[Start of Passage provided]

4. Kahate or canalle kuroondu, astringent cinnamon. In this species the bark peels off very easily, and smells agreeably when fresh, but it has a bitter taste.

5. Savel kuroondu, mucilaginous or glutinous cinnamon. This sort acquires a very considerable degree of hardness, which the chewing of it sufficiently proves. It has otherwise little taste, and an ungrateful smell; but the color is very fine, and it is often mixed with the first and best sort; the color being much alike, excepting only that in the good sort some few yellowish spots appear towards the extremities.

6. Dawool kuroondu, or drum cinnamon. The wood of this tree, when grown hard, is light and tough, and the natives make some of their vessels and drums of it. The bark is of a pale color.

7. Nika kuroondu, wild cinnamon, whose leaf resembles that of the nicasol (Vitex Negundo). The bark of this tree has neither taste or smell when peeled, and is made use of by the natives only in physic, and to extract an oil from to anoint their bodies.

8. Mal kuroondu, flowering cinnamon, because this tree is always in blossom. The substance of the wood never becomes so solid and weighty in this as in the other named species, which are sometimes nine or ten feet in circumference. If this ever-flowering cinnamon be cut or bored, a limpid water will issue out of the wound; but it is of use only for the leaves and bark.

[End of Passage provided]

What you have to do: Revise the cinnamon passage between "8. Mal kuroondu, flowering" and "leaves and bark.", inclusive, changing "weighty" to "heavy".

[Start of Items]

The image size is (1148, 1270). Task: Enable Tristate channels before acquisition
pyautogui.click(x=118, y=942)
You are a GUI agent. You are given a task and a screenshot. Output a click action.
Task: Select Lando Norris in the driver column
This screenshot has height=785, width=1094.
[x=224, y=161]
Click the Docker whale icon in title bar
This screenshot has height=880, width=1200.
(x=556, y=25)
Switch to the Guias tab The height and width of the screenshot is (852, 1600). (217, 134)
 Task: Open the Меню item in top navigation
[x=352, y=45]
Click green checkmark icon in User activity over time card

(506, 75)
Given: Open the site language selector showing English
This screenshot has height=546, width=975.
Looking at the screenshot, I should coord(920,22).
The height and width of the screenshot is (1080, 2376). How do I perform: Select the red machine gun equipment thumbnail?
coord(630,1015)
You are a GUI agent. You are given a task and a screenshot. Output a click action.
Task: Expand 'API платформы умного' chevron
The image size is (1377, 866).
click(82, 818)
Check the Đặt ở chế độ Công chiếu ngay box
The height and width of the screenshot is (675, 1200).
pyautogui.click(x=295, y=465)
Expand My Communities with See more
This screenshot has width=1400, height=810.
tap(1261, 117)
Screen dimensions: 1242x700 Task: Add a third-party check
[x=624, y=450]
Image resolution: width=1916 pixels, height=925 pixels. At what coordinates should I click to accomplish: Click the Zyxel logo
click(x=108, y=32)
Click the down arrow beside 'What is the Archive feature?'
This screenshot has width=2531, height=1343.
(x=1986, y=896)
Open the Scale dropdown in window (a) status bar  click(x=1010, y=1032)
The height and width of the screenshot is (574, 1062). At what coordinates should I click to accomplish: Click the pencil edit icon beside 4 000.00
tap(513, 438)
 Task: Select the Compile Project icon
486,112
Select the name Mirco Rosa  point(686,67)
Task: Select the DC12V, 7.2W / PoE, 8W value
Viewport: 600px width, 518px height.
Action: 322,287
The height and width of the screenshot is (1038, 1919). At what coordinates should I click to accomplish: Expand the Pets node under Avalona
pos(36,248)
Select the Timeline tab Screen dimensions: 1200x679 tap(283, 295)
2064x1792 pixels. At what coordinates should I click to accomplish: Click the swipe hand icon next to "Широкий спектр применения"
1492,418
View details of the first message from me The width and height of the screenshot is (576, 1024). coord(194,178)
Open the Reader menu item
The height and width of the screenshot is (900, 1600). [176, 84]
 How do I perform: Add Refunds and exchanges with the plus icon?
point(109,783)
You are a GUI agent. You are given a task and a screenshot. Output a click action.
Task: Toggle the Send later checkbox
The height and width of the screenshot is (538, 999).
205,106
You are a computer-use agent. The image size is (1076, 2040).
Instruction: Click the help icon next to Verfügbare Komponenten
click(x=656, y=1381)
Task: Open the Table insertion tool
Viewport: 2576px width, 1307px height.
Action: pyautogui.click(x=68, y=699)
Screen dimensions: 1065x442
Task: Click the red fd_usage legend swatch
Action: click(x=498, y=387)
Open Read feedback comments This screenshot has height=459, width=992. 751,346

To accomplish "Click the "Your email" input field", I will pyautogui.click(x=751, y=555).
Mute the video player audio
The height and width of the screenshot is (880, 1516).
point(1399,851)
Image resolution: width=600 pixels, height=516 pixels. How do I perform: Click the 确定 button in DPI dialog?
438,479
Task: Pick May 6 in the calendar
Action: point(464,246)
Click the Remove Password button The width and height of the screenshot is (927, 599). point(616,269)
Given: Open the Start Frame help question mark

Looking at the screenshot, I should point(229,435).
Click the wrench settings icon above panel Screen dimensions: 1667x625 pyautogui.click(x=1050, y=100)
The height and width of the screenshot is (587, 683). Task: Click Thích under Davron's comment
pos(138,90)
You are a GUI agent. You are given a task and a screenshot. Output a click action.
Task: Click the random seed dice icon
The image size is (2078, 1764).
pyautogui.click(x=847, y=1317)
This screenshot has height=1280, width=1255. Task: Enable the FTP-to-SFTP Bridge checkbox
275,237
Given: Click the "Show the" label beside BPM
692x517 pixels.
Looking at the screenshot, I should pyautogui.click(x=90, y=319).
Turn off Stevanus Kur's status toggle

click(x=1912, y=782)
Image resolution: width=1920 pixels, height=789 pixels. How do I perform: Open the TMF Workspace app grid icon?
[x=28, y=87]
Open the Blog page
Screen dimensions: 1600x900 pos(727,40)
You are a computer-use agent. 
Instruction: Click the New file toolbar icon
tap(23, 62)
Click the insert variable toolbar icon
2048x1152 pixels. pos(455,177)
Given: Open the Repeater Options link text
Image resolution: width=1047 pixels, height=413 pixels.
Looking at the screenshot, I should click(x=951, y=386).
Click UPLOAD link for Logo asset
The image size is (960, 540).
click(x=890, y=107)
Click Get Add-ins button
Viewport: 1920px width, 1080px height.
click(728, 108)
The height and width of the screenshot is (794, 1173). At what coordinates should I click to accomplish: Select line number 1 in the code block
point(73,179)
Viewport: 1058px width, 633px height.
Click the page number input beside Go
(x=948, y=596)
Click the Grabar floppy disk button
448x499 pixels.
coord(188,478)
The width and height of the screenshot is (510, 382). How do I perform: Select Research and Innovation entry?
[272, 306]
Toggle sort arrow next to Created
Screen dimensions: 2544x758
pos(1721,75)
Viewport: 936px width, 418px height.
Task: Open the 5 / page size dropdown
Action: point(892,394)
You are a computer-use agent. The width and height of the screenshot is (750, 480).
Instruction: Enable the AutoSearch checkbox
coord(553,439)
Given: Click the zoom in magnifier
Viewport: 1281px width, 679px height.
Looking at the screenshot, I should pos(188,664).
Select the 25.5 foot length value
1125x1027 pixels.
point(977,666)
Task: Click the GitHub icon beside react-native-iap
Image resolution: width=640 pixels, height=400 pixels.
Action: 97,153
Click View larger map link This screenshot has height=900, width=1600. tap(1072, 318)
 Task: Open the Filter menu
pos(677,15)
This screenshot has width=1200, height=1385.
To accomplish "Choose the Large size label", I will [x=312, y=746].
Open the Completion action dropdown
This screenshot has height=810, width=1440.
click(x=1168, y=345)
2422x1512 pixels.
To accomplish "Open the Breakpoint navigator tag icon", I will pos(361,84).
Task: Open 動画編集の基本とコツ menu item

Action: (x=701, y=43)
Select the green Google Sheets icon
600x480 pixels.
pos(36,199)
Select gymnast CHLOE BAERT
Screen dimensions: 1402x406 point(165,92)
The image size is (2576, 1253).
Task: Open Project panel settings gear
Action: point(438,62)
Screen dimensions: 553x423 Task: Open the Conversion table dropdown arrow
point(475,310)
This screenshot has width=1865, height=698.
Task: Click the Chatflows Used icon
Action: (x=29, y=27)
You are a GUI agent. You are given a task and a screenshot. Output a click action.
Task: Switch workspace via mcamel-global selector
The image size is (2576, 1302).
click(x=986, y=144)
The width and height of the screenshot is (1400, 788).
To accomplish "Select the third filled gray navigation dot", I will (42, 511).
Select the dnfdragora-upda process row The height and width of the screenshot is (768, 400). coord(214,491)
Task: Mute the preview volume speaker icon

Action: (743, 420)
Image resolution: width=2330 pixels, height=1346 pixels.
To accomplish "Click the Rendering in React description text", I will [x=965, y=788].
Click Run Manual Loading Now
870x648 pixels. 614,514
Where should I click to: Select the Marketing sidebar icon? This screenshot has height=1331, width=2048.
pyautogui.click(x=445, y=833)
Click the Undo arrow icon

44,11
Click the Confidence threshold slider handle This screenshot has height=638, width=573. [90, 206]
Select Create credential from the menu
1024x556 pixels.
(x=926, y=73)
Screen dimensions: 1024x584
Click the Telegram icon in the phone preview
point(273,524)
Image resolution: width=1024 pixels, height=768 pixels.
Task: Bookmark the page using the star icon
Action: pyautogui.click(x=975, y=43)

[End of Items]

Solution to this problem:
8. Mal kuroondu, flowering cinnamon, because this tree is always in blossom. The substance of the wood never becomes so solid and heavy in this as in the other named species, which are sometimes nine or ten feet in circumference. If this ever-flowering cinnamon be cut or bored, a limpid water will issue out of the wound; but it is of use only for the leaves and bark.